By May, their new album, the song is SONG the album is ALBUM was released on Thunderbird THS 9006 and received a positive reception. It was just after the album was cut that group member Frank Sgroi contacted Tommy Forest. Sgroi and Forest had played together in a group called Saints And Sinners. He said to Forest that they had got rid of their lead singer and were auditioning lead singers. Forest who was in The Monterays didn't want to leave the group but was happy to come and play a few songs with them. So he did that and sang and played with them for an hour, but the next morning he got a call from Chuck Mellone asking him if he wanted to join the group. So in May, and with new member Forest, they had recently made their debut at Ugano's club and played there for three nights. Among the songs they performed were Rachel" and "Girl, Girl which were from their album. The reviews on their club performance were good with the Record World reviewer saying "though a bit overpowering in intensity, was both innovative and sharp", and Billboard complementing the vocals.
The group had another regional hit with "Tell Her No" which from July, 1970 spent ten weeks on the WOLF chart.

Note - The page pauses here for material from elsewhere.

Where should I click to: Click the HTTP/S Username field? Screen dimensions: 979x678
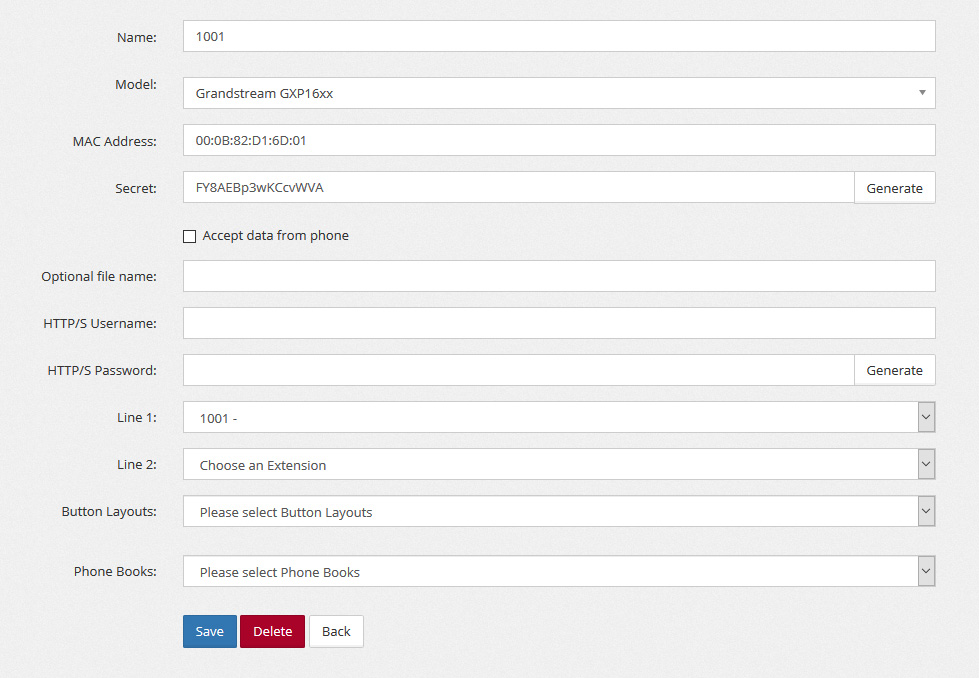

According to Tommy Forest in an interview, the group was supposed to go to England for a thirty day tour and as part of their tour, open a show for The Moody Blues. They also had recording time set up for our second album. Chuck Wheeler the lead guitarist wasn't paid royalties he was owed and left the band. They tried to replace him with a temporary solution but it didn't work out and the group broke up in 1971.

The last recording they made was "Junkyard". It wasn't finished off professionally, but would years later be included on the History of Syracuse album series.

==Later years==
Some time after the break up of The Seven around 1971 / 1972, Tommy Forest joined the Wilkesbury Brigade which became his last significant musical venture.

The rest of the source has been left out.